A shy young Mexican woman moves to Paris to study literature. Cecilia has few friends, and a morbid fascination with watching the funerals taking place in Père-Lachaise cemetery outside her apartment. She suddenly strikes up a close relationship with her neighbour, a sickly young man who shares her interest in death and believes we can communicate with the dead. After coming to entirely depend on him for company and routine, Cecilia is left devastated by his decision to go to Sicily for his health, and is left alone in an unfriendly city once more. Claudio, meanwhile, lives in New York with the submissive, quiet, but very wealthy Ruth. She makes few demands of him, while acquiescing to all his desires and indulging his obsessive, misogynistic nature. He meets Cecilia by chance when visiting a friend in Paris and their two very different worlds collide with transformative consequences. With startling intensity, humour and insight, Nettel conjures a dark fable about obsession, denial and our modern ability to reach out across the globe in search of love.
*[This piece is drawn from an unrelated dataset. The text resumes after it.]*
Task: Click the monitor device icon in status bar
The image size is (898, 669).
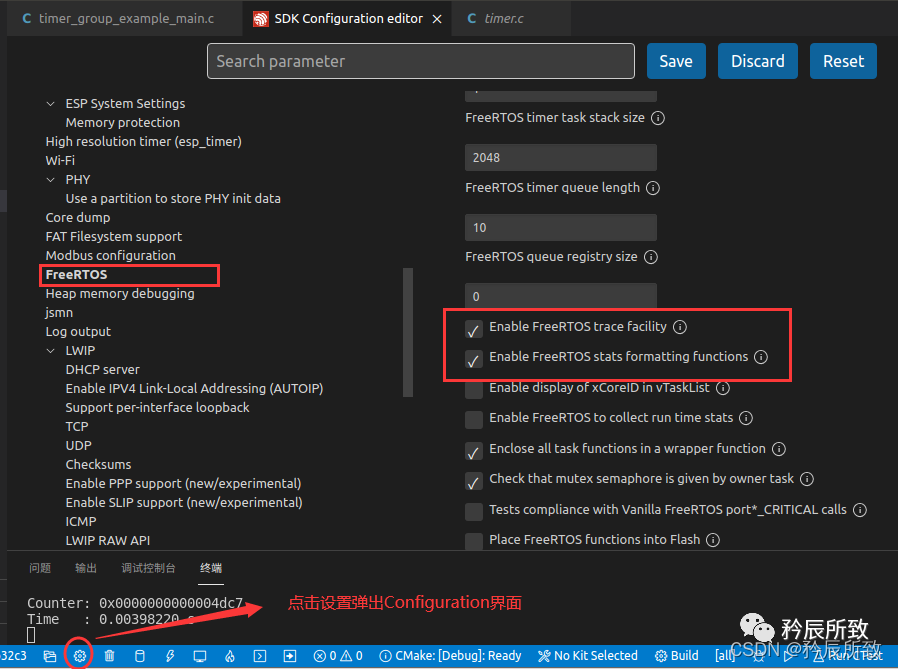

Translated from the Spanish by Rosalind Harvey
Author

Guadalupe Nettel (born 1973) is a Mexican writer. She was born in Mexico City and obtained a PhD in linguistics from the École des Hautes Études en Sciences Sociales in Paris. She has published in several genres, both fiction and non-fiction. Nettel is a prolific author and a regular contributor to both Spanish- and French-language magazines, including Letras Libres, Hoja por hoja, L'atelier du roman, and L'inconvénient. In 2006 she was voted one of thirty-nine most important Latin American writers under the age of thirty-nine at the Bogotá Hay Festival. She has lived in Montreal and Paris, and is now based in Barcelona, where she works as a translator and holds writing seminars and a workshop on Potential Literature (based on the French Oulipo). She is the author of Juegos de artificio [False Games], Les jours fossiles [Fossil Days], Pétalos y otras historias incómodas [Petals and other Awkward Stories], and El huésped [The Host], and the recipient of the Premio Herralde, third place, for El huésped, and the 2008 Premio Antonin Artaud and the 2007 Gilbert Owen Short Story Prize in Mexico for Pétalos. Guadalupe Nettel’s stories have been described as “marvellous” by the distinguished Colombian author Juan Gabriel Vázquez, and the critic Juan Ignacio Boido has praised Nettel’s creation of “a universe where Roberto Bolaño’s visceral poets rub shoulders with the fragile but unbreakable women of Haruki Murakami.”